Q.2 Delineate the character of the Deccan Revolt of 1875 and the adverse circumstances which led to the Revolt. [10 Marks]


A major agrarian outbreak occurred in the Poona and Ahmednagar districts of Maharashtra in 1875, called Deccan Revolt.

Circumstances which led to the Deccan Uprising:

  • Here, as part of the Ryotwari system, land revenue was settled directly with the peasant who was also recognized as the owner of his land.
    • Like the peasants in other Ryotwari areas, the Deccan peasant also found it difficult to pay land revenue without getting into the clutches of the moneylender and increasingly losing his land.
    • This led to growing tension between the peasants and the moneylenders most of whom were outsiders — Marwaris or Gujaratis.
  • During the early 1860s, the American Civil War had led to a rise in cotton exports which had pushed up prices.
    • As cotton prices soared, export merchants in Bombay were keen to secure as much cotton as possible to meet the British demand. So they gave advances to urban sahukars who in turn extended credit to those rural moneylenders who promised to secure the produce.
    • The end of the Civil War in 1864 brought about an acute depression in cotton exports and a crash in prices as cotton production in America revived. Ryots went into deeper debt.
  • Simultaneously, in 1867, ‘the Government raised land revenue by nearly 50 per cent on grounds of extension of cultivation and rise in agricultural prices.
    • The situation was worsened by a succession of bad harvests.
    • The Poona Sarvajanik Sabha, the new association of the middle-class intellectuals, now intervened and presented in 1873 a “Report” or a case for a revision of the revenue rates.
      • It also sent volunteers to the villages to arouse the Kunbi peasants against the new rates.
  • To pay the land revenue under these conditions, the peasants had to go to the moneylender who took the opportunity to further tighten his grip on the peasant and his land.
    • What infuriated them was not simply that they had got deeper and deeper into debt, or that they were utterly dependent on the moneylender for survival, but that moneylenders were being insensitive to their plight.
      • In one of the many cases investigated by the Deccan Riots Commission, the moneylender had charged over Rs 2,000 as interest on a loan of Rs 100.
  • The peasant began to turn against the perceived cause of his misery, the moneylender. Only a spark was needed to kindle the fire.

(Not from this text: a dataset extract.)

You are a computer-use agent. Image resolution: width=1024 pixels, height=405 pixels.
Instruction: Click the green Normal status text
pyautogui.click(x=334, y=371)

Specific character of revolt:

  • Everywhere the Gujarati and Marwari moneylenders were attacked not simply because they were “outsiders”, but because they were thought to be more avaricious.
    • They also lived in the villages and therefore were more exposed to such attacks, unlike the Brahman moneylenders who usually resided in better-protected cities.
  • There was very little violence against the person of the sahukars; only their debt bonds were seized and destroyed.
    • Moreover, violence was resorted to only if there was resistance in handing over these legal documents.
    • This very feature distinguishes these riots from the average genre of “grain riots” engineered by poverty-stricken peasants.
  • In most places, the ‘riots’ were demonstrations of popular feeling and of the peasants’ newly acquired unity and strength. Though moneylenders’ houses and shops were looted and burnt in Supa, this did not occur in other places.
  • The rioters had clearly identified their target, an instrument of oppression and dominance, and thus seemed to have been quite aware of the new institutional framework of power relations within which they had of late found themselves locked in.
  • This uprising also involved social boycott of moneylender and any villager who didn’t socially boycott the moneylender.
  • Once again, the modern nationalist intelligentsia of Maharashtra supported the peasants’ cause.
    • Already, in 1873- 74, the Poona Sarvajanik Sabha, led by Justice Ranade, had organized a successful campaign among the peasants, as well as at Poona and Bombay against the land revenue settlement of 1867. This agitation had generated a mentality of resistance among the peasants which contributed to the rise of peasant protest in 1875.
    • The Sabha as well as many of the nationalist newspapers also supported the D.A.R. Bill (Deccan Agriculturists’ Relief Bill)
  • The Deccan disturbances had very limited objectives. There was an absence of anti-colonial consciousness.
    • It was, therefore, possible for the colonial regime to extend them a certain protection against the moneylenders through the Deccan Agriculturists’ Relief Act of 1879 by British Parliament on the recommendation of the Deccan Riots Commission. Now the peasants could not be arrested and sent to jail if they failed to pay their debts.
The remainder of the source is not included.